Die British Airways bleiben der Luft fern:
Kabinenpersonal tritt in fünftägigen Streik
- Schlichtungsversuch ist in letzter Minute gescheitert
- Protest gegen Sparmaßnahmen & Arbeitsbedingungen
·Airlines auf der Jagd
nach verlorener Asche
Staat & Kunden sollen für
Millionenverlust herhalten

Nachdem sich Hoffnungen auf eine Einigung in letzter Minute zerschlagen haben, ist das Kabinenpersonal der verlustreichen Fluggesellschaft British Airways (BA) in einen fünftägigen Streik getreten. Die Gewerkschaft Unite hatte eine Schlichtung für gescheitert erklärt. Notfallpläne sollen den Betrieb weitestgehend aufrechterhalten, sagte BA-Chef Willie Walsh.
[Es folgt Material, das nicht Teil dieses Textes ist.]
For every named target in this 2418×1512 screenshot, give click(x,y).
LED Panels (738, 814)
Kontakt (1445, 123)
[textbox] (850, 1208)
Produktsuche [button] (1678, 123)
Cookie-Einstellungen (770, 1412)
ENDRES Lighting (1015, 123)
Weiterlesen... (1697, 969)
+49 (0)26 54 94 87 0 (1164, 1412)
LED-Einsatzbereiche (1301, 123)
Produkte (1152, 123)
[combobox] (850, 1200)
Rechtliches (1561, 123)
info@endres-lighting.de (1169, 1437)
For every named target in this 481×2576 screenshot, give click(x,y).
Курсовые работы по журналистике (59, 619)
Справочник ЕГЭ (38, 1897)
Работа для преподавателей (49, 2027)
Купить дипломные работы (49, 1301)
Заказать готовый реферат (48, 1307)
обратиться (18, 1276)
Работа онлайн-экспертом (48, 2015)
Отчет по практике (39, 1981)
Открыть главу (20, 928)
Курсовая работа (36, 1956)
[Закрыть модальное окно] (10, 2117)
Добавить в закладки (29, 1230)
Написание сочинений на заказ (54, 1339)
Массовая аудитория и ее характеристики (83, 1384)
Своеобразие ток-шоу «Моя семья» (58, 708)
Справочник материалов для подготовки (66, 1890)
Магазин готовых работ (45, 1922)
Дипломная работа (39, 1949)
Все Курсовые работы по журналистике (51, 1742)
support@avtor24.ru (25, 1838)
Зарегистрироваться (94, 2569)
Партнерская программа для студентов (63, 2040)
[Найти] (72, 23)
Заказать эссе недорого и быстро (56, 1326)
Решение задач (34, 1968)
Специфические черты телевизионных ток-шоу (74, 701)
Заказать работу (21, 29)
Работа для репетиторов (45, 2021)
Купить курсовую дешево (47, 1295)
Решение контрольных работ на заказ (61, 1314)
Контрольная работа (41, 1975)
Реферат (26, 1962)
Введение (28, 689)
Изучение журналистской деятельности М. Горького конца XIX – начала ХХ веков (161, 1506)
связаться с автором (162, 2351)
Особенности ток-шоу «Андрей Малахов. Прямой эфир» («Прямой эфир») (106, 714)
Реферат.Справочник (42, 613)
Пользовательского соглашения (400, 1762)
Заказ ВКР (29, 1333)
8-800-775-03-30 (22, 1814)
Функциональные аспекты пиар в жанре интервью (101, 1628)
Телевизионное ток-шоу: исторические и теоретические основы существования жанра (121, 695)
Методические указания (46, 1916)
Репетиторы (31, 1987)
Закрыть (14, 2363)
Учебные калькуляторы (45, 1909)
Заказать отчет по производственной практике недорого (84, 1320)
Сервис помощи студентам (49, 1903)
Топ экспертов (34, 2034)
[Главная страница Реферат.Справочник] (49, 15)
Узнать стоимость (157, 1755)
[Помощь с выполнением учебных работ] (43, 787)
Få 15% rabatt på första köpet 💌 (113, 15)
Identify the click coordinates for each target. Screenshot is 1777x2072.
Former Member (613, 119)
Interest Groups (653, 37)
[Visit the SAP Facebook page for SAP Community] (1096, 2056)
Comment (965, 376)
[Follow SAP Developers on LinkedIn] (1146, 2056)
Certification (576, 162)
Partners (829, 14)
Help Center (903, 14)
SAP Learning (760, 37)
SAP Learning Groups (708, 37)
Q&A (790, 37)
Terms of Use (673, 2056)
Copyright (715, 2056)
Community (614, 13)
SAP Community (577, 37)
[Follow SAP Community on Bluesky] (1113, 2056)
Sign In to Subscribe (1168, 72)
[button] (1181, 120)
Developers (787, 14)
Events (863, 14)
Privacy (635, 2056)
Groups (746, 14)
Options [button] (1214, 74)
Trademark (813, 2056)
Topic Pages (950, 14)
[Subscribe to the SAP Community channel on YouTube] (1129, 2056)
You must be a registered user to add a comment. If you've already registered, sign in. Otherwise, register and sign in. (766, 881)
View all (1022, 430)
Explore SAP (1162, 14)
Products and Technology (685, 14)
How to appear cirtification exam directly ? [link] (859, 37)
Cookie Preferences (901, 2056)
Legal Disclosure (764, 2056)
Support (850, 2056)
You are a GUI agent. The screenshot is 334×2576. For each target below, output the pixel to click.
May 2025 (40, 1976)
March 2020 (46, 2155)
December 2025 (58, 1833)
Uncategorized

Das Kabinenpersonal protestiert seit Monaten gegen weitere geplante Sparmaßnahmen und die Arbeitsbedingungen. British Airways machte im vergangenen Geschäftsjahr bis Ende März den höchsten Konzernverlust. Das Minus von 425 Millionen Pfund (derzeit rund 500 Mio. Euro) verursachte vor allem der Rückgang der Passagierzahlen, die Wirtschaftskrise, der harte Winter und die Flugausfälle wegen der Vulkanasche.
Wie der Fernsehsender Sky New berichtet, hofft die Fluggesellschaft, dass 60 Prozent der Maschinen auf der Langstrecke und 50 Prozent auf der Kurzstrecke von London Heathrow aus fliegen werden. Im März bescherten zwei Streiks BA bereits zusätzliche Millionenverluste. Ein weiterer Ausstand ist für je fünf Tage am 30. Mai und am 5. Juni geplant.